Látigo y cascabel
Acaban de transcurrir 27 años de aquel primer e histórico encuentro en la sala teatro de la Casa de Cultura del municipio de Plaza de la Revolución en la capital. Si no me equivoco, fue en febrero de 1980 cuando Armando Rojas y Bobby Carcassés decidieron reunir a unos cuantos jazzistas para fundar lo que luego se convertiría en el significativo Festival Internacional Jazz Plaza, tan aclamado en tantos lares, y tan esperado por músicos y público en general.
Si algo ha distinguido a cada una de estas citas, que desde el 2005 comenzó a tener frecuencia anual, es que en ellas improvisan con idéntica maestría los consagrados y los más «bisoños». Y como si fuera poco para la permanencia de un género muy respetado en Cuba, el Jojazz, otro evento que en el 2006 llegó a su novena edición, permite echar un vistazo a la cantera, sonreír cuando compruebas la solidez en la ejecución de los que empiezan en cuanto tienen a mano un piano, un saxofón, un contrabajo, una guitarra eléctrica, unas congas o drums; o cuando escuchas las creativas composiciones con las cuales concursan.
Para los que gustamos del jazz, conocer que en casi una década de existencia del Jojazz han desfilado por él más de 600 jóvenes, nos podría dar la certidumbre de que la Isla tiene un excelente mañana en esta forma musical nacida en Estados Unidos, y que luego se nutrió de muchos de nuestros ritmos —para puro enriquecimiento.
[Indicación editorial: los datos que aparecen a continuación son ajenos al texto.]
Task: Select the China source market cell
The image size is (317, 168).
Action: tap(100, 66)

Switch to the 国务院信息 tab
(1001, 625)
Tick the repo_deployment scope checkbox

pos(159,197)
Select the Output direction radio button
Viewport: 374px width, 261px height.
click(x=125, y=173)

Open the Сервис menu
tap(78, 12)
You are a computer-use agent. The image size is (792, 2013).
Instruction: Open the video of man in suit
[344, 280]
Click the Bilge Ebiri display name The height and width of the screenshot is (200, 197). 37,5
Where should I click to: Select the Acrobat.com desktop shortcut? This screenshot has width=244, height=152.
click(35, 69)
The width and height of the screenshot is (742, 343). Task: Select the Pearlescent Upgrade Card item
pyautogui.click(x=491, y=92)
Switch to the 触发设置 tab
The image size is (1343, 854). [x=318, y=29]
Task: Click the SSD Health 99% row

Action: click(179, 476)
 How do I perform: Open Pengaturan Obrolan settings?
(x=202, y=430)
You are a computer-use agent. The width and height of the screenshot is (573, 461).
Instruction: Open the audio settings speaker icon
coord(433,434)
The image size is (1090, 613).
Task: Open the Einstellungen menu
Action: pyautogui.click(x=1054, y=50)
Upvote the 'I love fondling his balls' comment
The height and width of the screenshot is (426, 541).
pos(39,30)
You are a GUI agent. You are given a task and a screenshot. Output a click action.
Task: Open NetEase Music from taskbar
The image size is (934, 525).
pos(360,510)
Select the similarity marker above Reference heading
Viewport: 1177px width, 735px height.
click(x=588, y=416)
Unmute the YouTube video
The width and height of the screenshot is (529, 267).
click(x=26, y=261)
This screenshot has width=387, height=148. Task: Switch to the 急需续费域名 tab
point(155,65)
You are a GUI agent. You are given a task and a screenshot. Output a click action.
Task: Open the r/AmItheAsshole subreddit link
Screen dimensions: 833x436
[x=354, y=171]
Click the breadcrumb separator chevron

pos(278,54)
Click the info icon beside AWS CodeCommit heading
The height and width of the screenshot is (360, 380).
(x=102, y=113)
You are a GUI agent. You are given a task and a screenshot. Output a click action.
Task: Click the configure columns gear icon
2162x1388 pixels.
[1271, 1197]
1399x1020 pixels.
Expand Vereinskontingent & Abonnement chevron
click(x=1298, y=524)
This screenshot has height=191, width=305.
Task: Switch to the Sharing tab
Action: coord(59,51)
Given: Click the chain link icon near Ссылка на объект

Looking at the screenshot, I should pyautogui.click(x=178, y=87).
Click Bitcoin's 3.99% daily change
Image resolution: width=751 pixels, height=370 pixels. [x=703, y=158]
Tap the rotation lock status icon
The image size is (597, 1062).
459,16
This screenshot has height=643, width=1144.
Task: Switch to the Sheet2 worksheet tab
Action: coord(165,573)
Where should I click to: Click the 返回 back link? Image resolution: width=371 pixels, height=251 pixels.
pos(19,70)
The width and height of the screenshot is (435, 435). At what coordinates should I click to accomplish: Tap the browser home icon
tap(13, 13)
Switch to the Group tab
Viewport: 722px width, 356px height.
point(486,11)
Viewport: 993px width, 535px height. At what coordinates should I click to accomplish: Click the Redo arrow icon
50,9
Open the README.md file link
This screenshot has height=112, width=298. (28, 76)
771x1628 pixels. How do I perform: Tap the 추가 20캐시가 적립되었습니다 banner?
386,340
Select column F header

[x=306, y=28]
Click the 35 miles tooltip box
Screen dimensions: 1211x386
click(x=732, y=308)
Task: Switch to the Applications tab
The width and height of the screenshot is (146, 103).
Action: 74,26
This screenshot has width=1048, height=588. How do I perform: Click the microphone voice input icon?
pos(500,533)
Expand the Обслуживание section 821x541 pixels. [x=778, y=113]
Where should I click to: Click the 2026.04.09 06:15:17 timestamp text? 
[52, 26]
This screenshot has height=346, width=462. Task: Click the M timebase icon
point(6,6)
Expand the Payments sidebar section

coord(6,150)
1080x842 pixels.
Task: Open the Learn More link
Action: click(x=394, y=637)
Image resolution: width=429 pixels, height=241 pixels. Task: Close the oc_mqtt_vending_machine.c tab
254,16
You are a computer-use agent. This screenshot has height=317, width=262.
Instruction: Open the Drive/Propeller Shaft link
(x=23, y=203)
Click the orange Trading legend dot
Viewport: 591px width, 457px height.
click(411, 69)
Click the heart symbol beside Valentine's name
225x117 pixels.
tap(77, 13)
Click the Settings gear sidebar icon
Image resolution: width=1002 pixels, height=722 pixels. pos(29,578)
Conocer esta para nada despreciable cifra podría, incluso, hasta permitirnos dormir tranquilos, y mucho más si hiciéramos el simple ejercicio de intentar contabilizar la cantidad de figuras de renombre que destacan en ese panorama, no solo en Cuba, sino en buena parte del mundo.
La nómina podría ser extensísima: desde Chucho Valdés, Bobby Carcassés, José M. Crego «El Greco», Pucho López, Ernán López-Nussa, Orlando Valle «Maraca» y Germán Velazco, hasta Élmer Ferrer, Yasek Manzano, Aldo López-Gavilán, Tamara Castañeda, Yusa, Roberto Fonseca, Román Filiú, Alexander Brown, Oliver Valdés, Yaroldi Abreu, Roberto Carcassés, Rolando Luna... En verdad, muchos. Tantos que se pudiera asegurar que el jazz en Cuba goza de salud de hierro, y sin embargo, me preocupa que el «óxido» la pueda corromper.
Uno va de asombro en asombro cuando asiste a cualquiera de los festivales antes mencionados. Y es que es imposible que los oídos y sentidos no sean constantemente enamorados con una propuesta musical ultracontemporánea, muy del patio, aunque diversa, rica en estilos y completamente divorciada de estructuras que se alejan del facilismo, pues estos instrumentistas ponen, sin sonrojarse, su vista en lo bueno que se hace tanto adentro como afuera. Pero uno tiene que conformarse con que lleguen los eventos o porque algún amigo generoso te invite a La zorra y el Cuervo, al Jazz-Café o a espacios de ese corte privativos para la mayoría de los nacionales.
Mirando como siguen las cosas, uno se llega a preguntar cómo es posible que el jazz continúe manteniendo en esta tierra tan alto nivel, cuando, por una parte, esta sigue siendo una especialidad pendiente en nuestras academias y estos instrumentistas apenas logran agenciarse las necesarias partituras; y por la otra, son mínimas las oportunidades de presentación de estos intérpretes que se salvan un poco si viven en la capital. Y como si no fuera suficiente, sus obras no encuentran el respaldo adecuado en los medios de difusión, al punto que tal parece que no existieran.
¿Será que habrá que esperar a que venga un «inteligente» y los «descubra»? ¡Cuánto quisiera estar equivocado y que esos genuinos artistas a los que hice mención, y muchos tantos que por espacio no he podido nombrar, no fueran extraños para mis coterráneos, como presiento! Pero la triste realidad es que, mientras son venerados en el exterior, nosotros, su gente, apenas los conocemos.